_The task_
Pictures are not part of the answer. Return the lines from the one containing "You are a computer-use" through the end of the data, both included, exactly as they appear.

_Saved data entries_
□ □ □

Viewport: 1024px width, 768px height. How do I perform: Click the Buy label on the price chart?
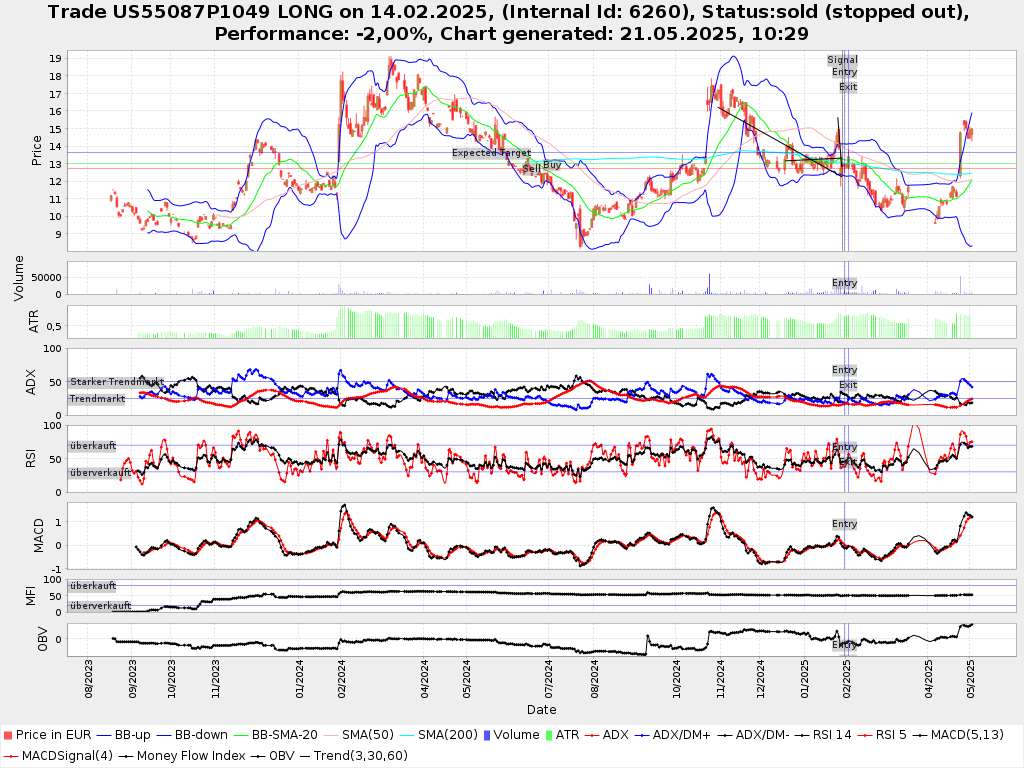(x=552, y=164)
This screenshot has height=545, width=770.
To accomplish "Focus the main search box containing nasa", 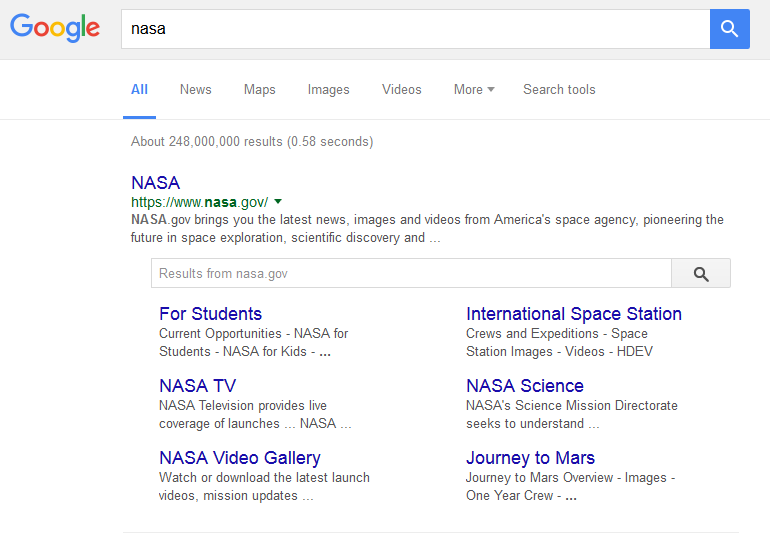I will click(415, 29).
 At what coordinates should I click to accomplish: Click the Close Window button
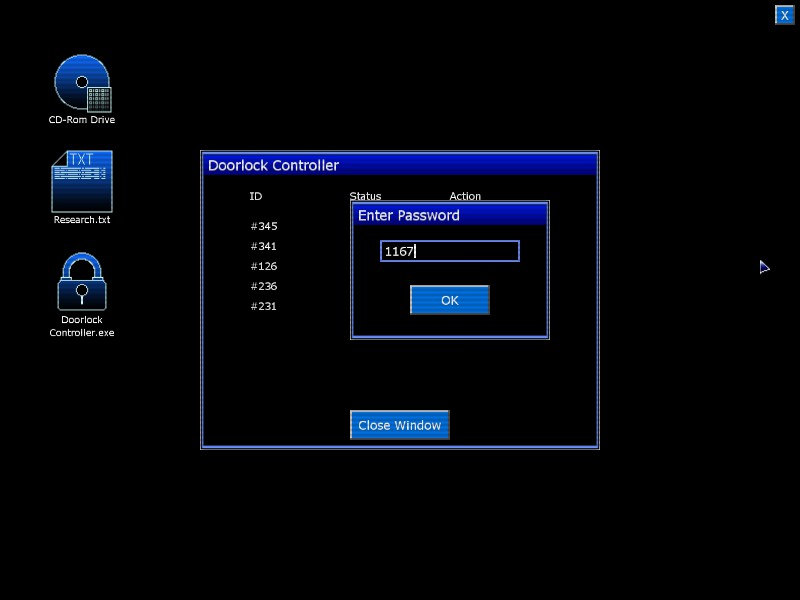click(399, 425)
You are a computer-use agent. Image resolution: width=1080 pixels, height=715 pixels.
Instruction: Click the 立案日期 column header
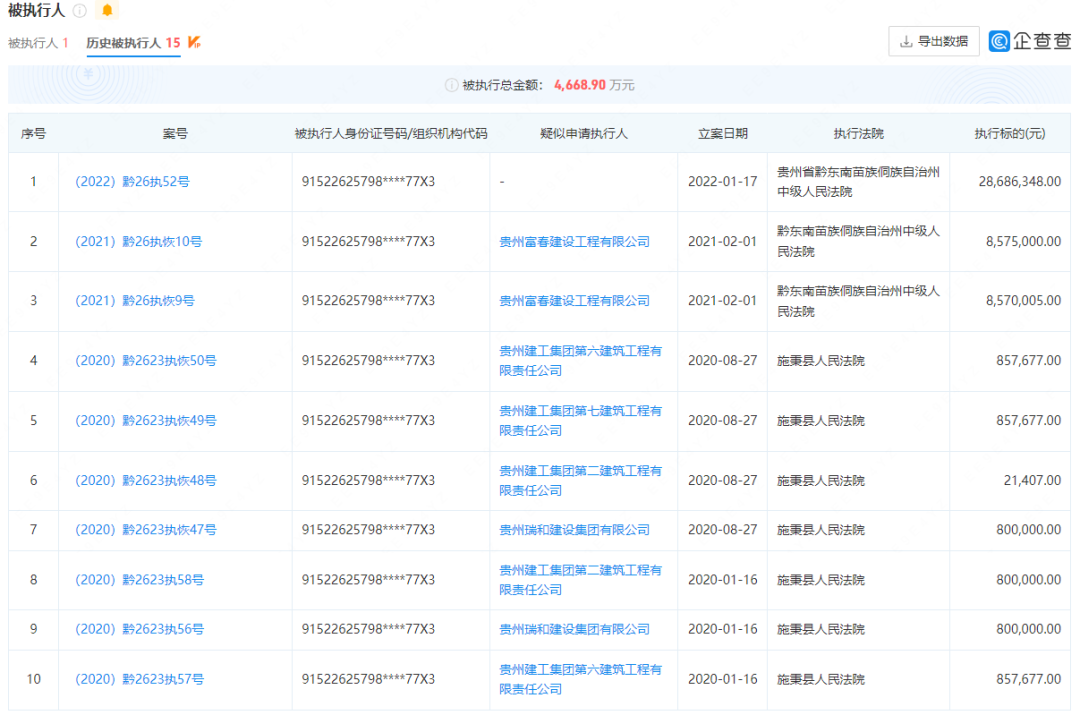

□ □ □

_Response_
You are a computer-use agent. Image resolution: width=1080 pixels, height=715 pixels.
Instruction: Click the 立案日期 column header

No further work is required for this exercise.